:: What needs to be done ::
Please set down each record exactly as it appears, but leave out any pictures.

:: Records provided ::
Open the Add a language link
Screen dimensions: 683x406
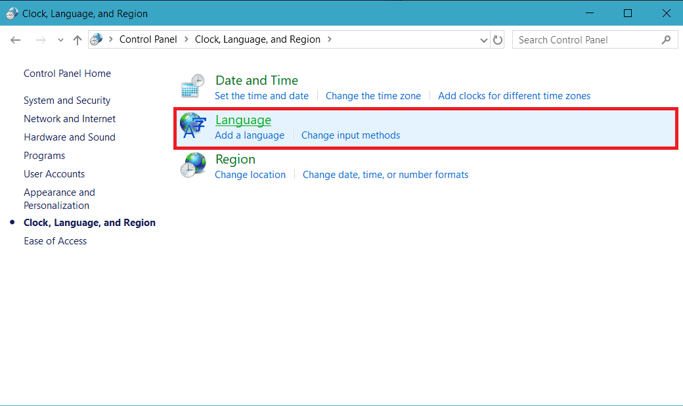tap(250, 135)
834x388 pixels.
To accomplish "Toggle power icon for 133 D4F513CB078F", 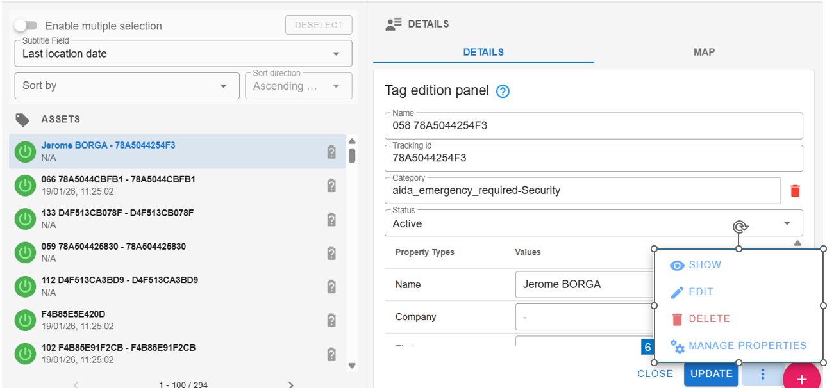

:: Exercise answer ::
Open the Add a language link
Screen dimensions: 683x406
tap(250, 135)
834x388 pixels.
To accomplish "Toggle power icon for 133 D4F513CB078F", 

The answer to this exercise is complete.